» Testo fornito:
__________________________________________________
E infatti da alcuni dati riportati dal Wall Street Journal aumentano le vendite di bevande analcoliche o a bassa gradazione: le birre 0% alcol hanno registrato un +3,9% negli ultimi 5 anni, mentre la vendita di quelle tradizionali è rimasta stabile (report GlobalData 2018). E soprattutto al bar, i giovani chiedono cocktail leggeri, tanto che sempre più drink list vengono pensate da mixologist e bartender seguendo questa tendenza.

 

Come ha fatto Coca-Cola che ha deciso di lanciare Bar None, una linea di drink analcolici, pensata proprio per chi non ha voglia di bere cocktail, ma nemmeno di ordinare una fanta come aperitivo (mai sentito parlare di succo di pomodoro condito, crodino o acqua tonica con limone?).
__________________________________________________
» Dati forniti:
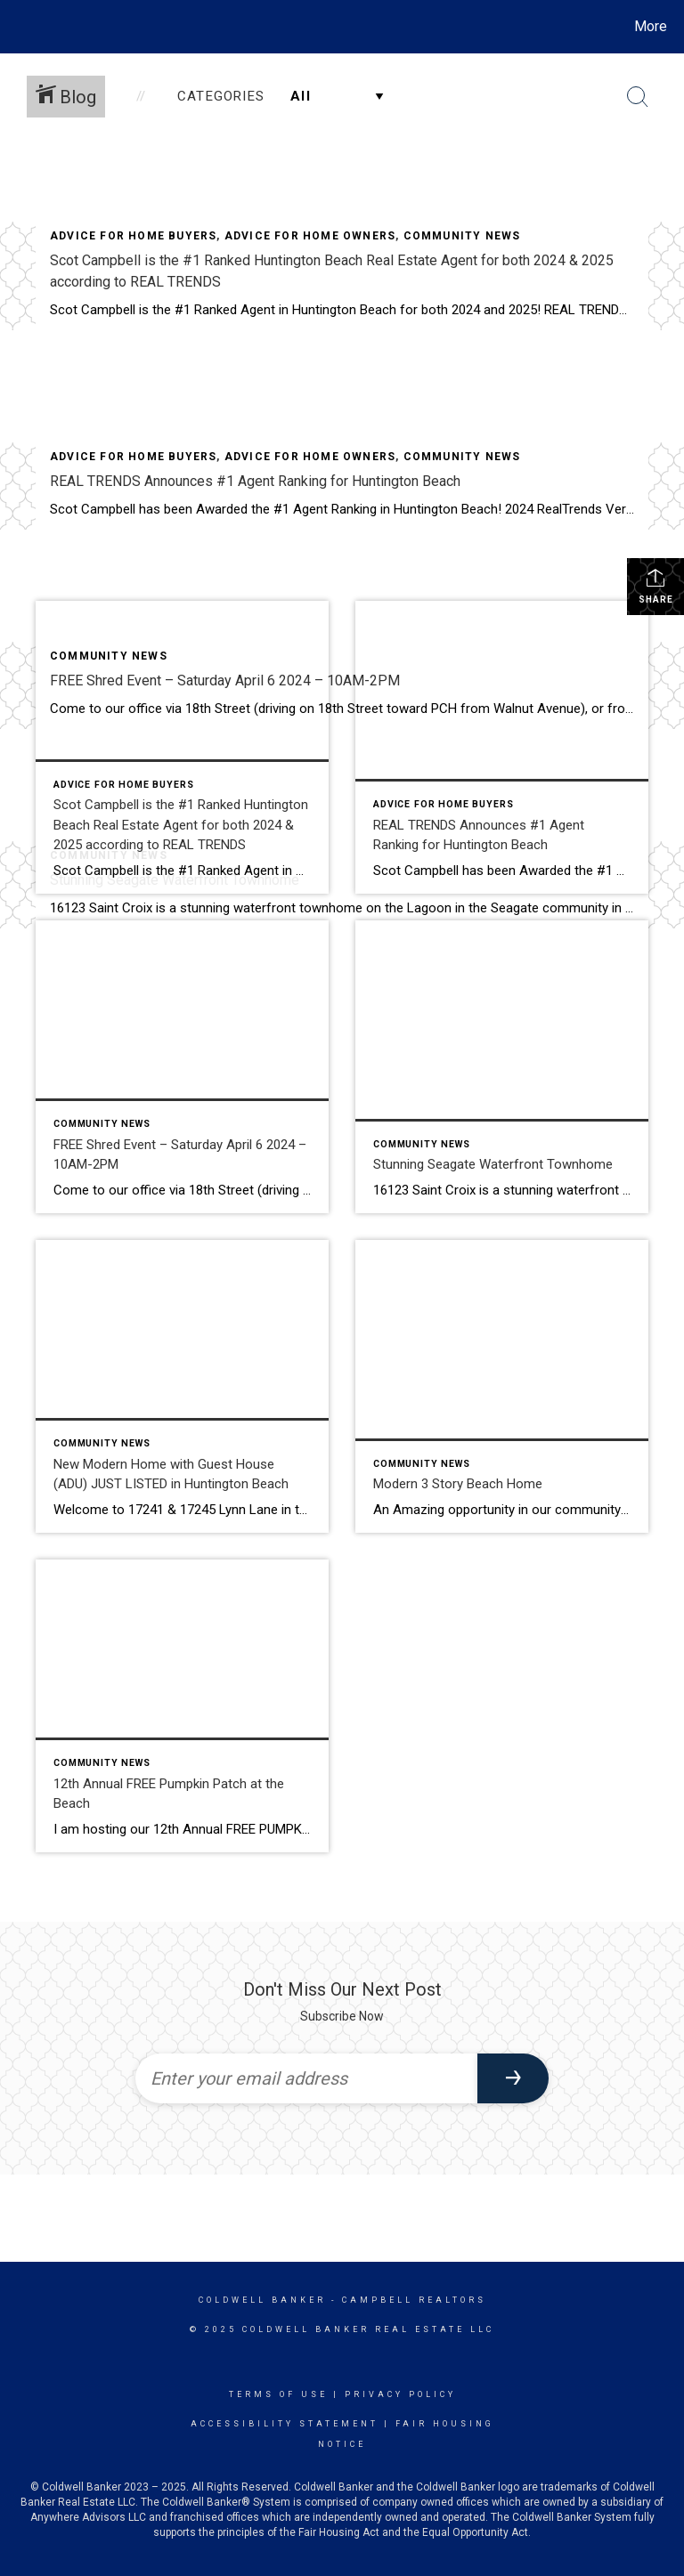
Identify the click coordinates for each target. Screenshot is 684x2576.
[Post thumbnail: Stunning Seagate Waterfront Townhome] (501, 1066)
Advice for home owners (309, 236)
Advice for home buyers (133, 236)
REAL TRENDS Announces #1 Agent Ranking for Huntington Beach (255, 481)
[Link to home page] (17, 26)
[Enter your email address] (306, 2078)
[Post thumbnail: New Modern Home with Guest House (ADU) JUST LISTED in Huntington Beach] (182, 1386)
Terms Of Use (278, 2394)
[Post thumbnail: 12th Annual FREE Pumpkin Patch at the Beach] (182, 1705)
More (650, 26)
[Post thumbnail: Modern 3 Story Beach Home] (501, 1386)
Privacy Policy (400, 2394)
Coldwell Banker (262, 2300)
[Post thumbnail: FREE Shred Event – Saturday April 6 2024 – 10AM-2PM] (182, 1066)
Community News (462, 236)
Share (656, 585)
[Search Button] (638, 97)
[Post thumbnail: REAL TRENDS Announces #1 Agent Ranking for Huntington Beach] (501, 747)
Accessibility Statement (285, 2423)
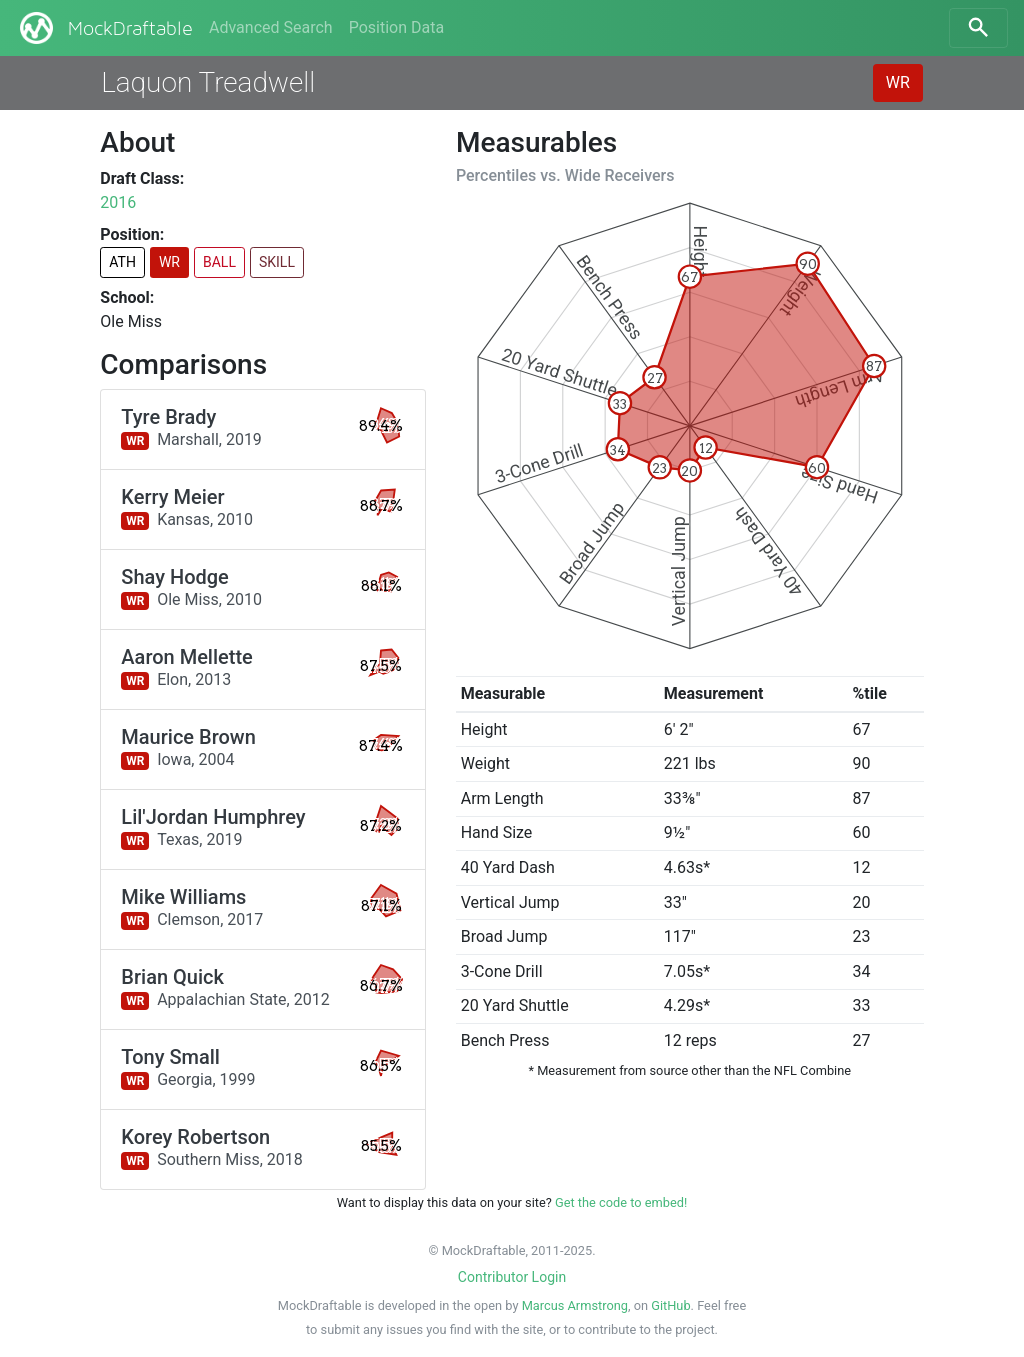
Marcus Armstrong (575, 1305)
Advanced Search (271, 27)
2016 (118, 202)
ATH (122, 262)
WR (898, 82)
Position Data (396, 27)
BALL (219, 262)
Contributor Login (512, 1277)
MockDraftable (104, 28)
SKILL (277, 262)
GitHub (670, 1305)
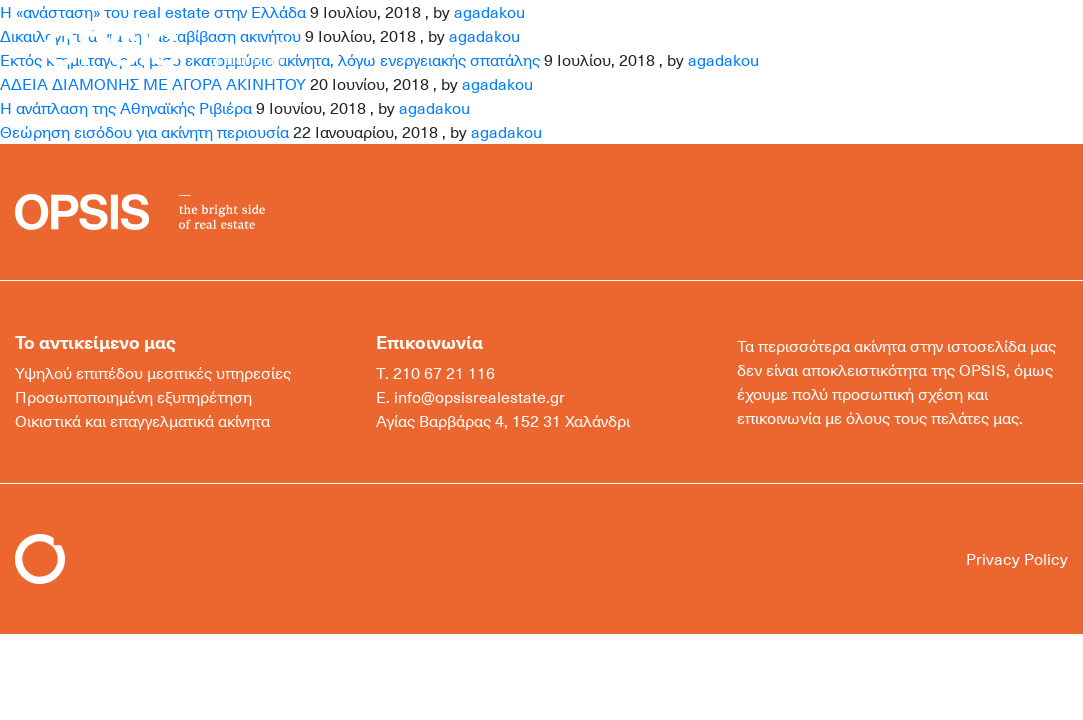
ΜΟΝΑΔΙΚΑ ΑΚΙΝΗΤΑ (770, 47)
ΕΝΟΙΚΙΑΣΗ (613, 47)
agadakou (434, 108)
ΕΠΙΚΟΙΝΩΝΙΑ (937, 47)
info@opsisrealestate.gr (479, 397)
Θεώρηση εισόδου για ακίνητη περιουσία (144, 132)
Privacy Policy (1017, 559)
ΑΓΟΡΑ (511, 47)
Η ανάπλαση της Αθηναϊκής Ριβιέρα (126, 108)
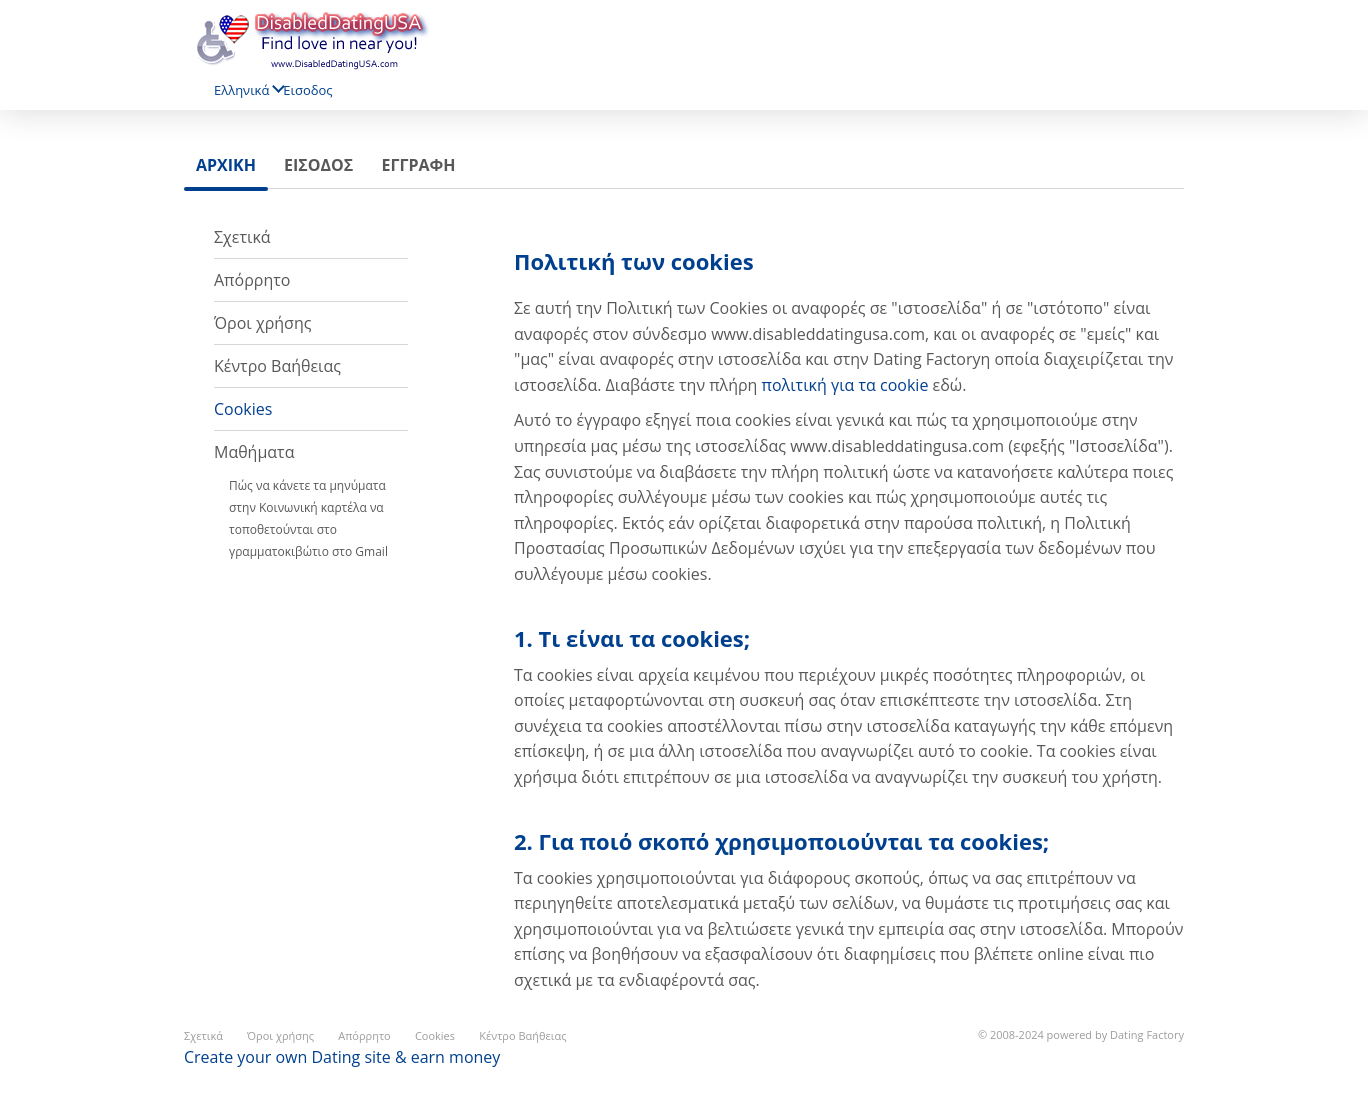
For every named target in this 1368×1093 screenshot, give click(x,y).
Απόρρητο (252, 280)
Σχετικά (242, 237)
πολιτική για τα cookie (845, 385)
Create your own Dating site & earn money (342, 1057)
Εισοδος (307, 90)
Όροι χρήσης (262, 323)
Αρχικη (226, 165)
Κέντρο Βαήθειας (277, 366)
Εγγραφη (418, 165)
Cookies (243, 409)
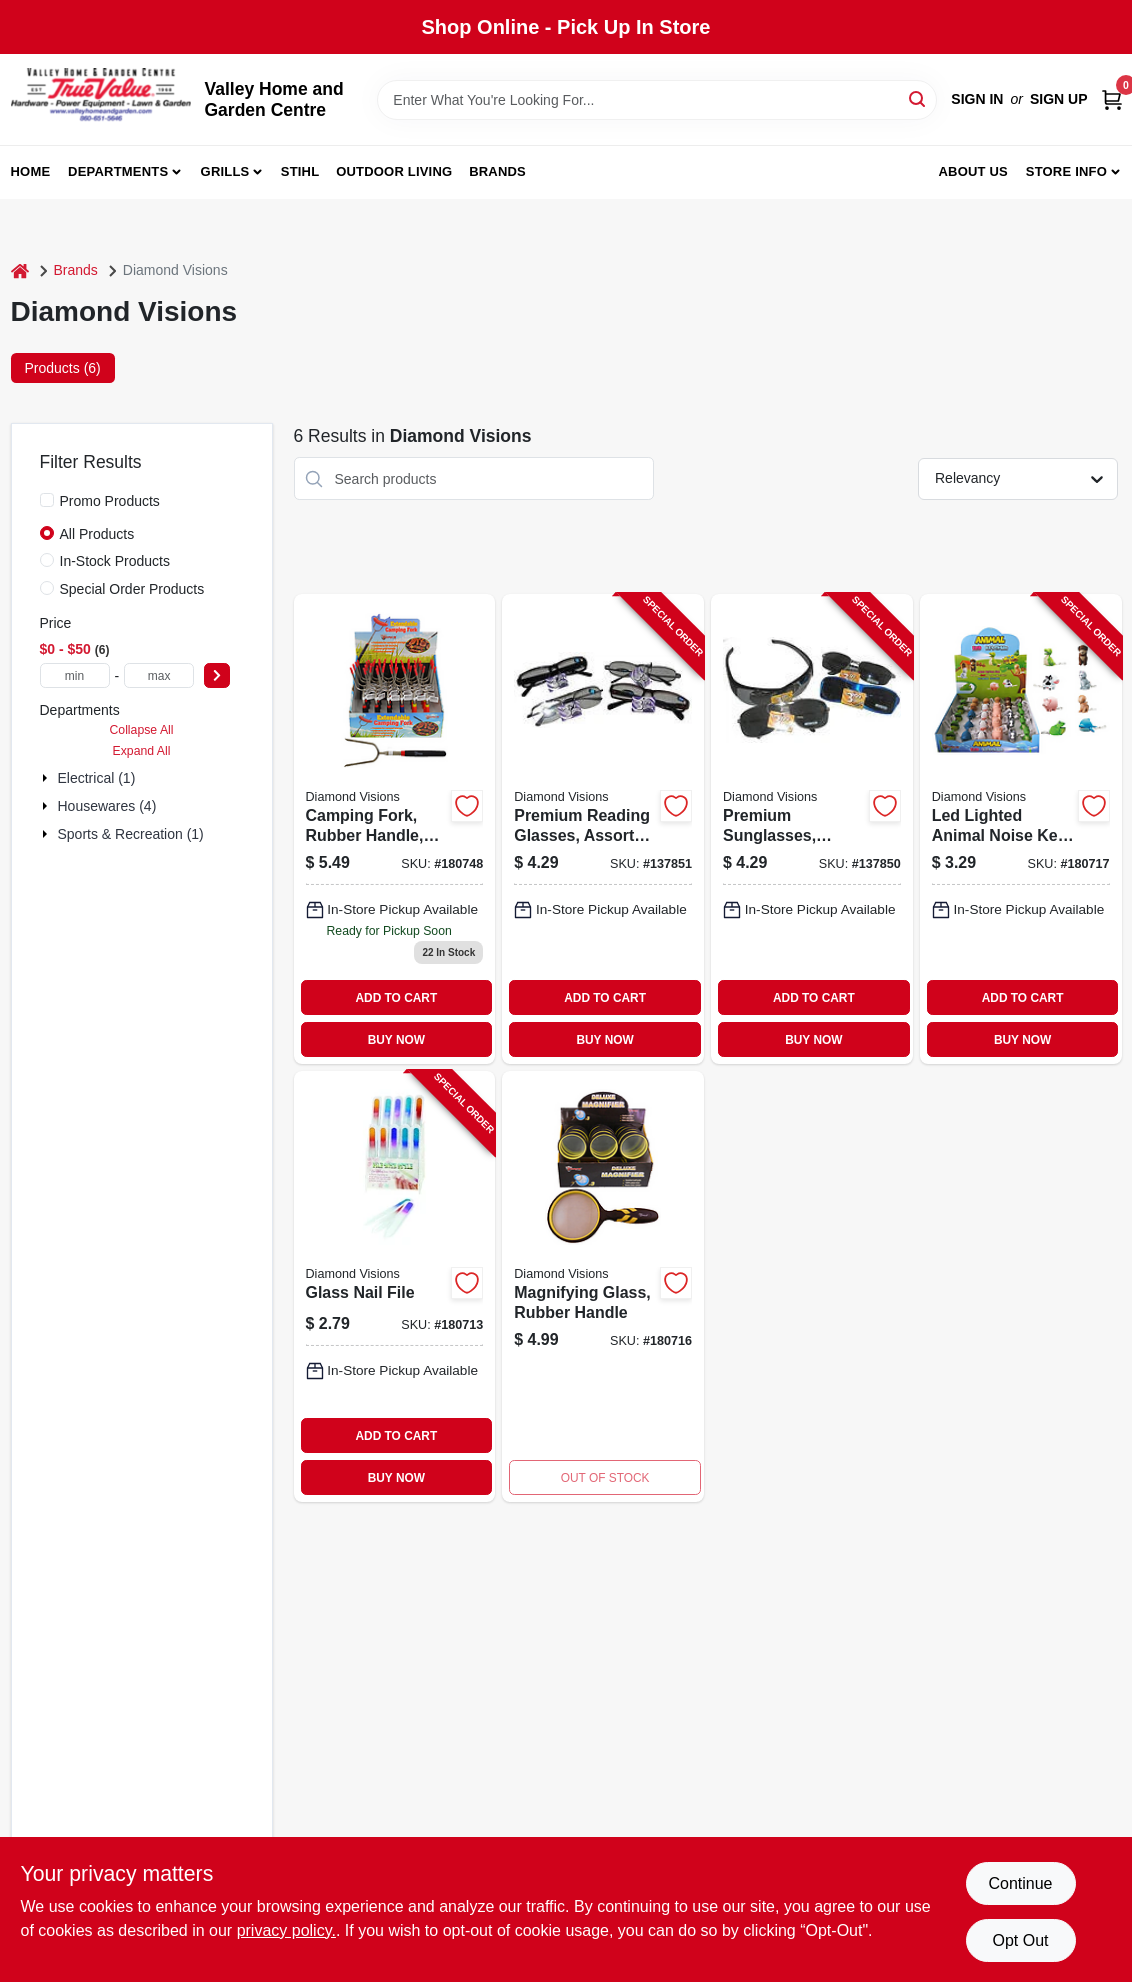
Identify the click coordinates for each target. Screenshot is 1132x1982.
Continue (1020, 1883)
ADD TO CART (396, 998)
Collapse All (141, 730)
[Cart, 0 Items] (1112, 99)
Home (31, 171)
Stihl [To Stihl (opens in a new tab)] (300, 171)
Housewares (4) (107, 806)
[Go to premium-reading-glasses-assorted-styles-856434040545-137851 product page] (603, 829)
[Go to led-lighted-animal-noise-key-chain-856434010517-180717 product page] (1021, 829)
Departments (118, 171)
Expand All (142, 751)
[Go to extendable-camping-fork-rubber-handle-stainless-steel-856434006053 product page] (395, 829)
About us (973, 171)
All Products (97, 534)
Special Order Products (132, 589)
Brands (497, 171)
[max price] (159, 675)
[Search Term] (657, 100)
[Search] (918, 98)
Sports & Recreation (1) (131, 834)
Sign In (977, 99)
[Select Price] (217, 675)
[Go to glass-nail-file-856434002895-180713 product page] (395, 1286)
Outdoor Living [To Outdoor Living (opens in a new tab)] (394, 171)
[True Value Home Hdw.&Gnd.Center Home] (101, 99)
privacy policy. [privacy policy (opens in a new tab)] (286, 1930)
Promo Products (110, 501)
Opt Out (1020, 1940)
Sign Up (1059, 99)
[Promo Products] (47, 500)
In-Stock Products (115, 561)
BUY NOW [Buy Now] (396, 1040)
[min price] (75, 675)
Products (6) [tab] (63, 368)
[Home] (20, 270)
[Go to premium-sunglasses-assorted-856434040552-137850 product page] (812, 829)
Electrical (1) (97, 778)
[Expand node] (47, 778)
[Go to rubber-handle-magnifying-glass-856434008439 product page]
__________________________________________________
» Consegna A: Nel testo sulle bevande analcoliche, di quanto sono aumentate le vendite delle birre 0% alcol negli ultimi 5 anni?
» Consegna B: Per favore, prosegui il testo sulle bevande analcoliche a partire dal punto in cui si interrompe.
I dati non servono a nulla in questo lavoro.

» Risposta A: Del 3,9% (+3,9%).

» Risposta B:
Sangria, Bellini Spritz (?), Dry Aged Cider, Spiced Ginger Mule, questi sono i 4 primi cocktail without spirit lanciati da Bar None e siamo molto curiosi di sapere se arriveranno anche in Italia e se potranno avere successo da noi. Provate a offrire a un veneto uno Spritz senza Prosecco… Diageo, anticipando Coca-Cola, aveva investito in Seedlip, la prima linea di drink analcolici per colmare un vuoto del mercato. Ma anche Pernod Ricard e altri brand del mondo beverage stanno seguendo la stessa strada.

 

 

Perché vogliamo stare lontano dai bicchieri? In generale siamo più attenti alla salute, siamo più consapevoli dei rischi che l’alcol e in generale le cattive abitudini hanno sul nostro corpo. Ma c’è di più, credo. Siamo anche la generazione più attenta al giudizio degli altri e siamo così esposti sui social network da comportarci come se fossimo sempre controllati.

Io e i miei amici non condividiamo le nostre vite nelle stories di Instagram, ma mi capita quando esco con amici di amici di vedermi puntata in faccia uno smartphone mentre sto parlando, ballando o anche solo ascoltando e di ricevere subito dopo una notifica: sono stata taggata in un video di uno sconosciuto o semi-sconosciuto. Beh, quando è così è normale frenarsi un po’, è facile essere fraintesi in video di 15 secondi completamente decontestualizzati.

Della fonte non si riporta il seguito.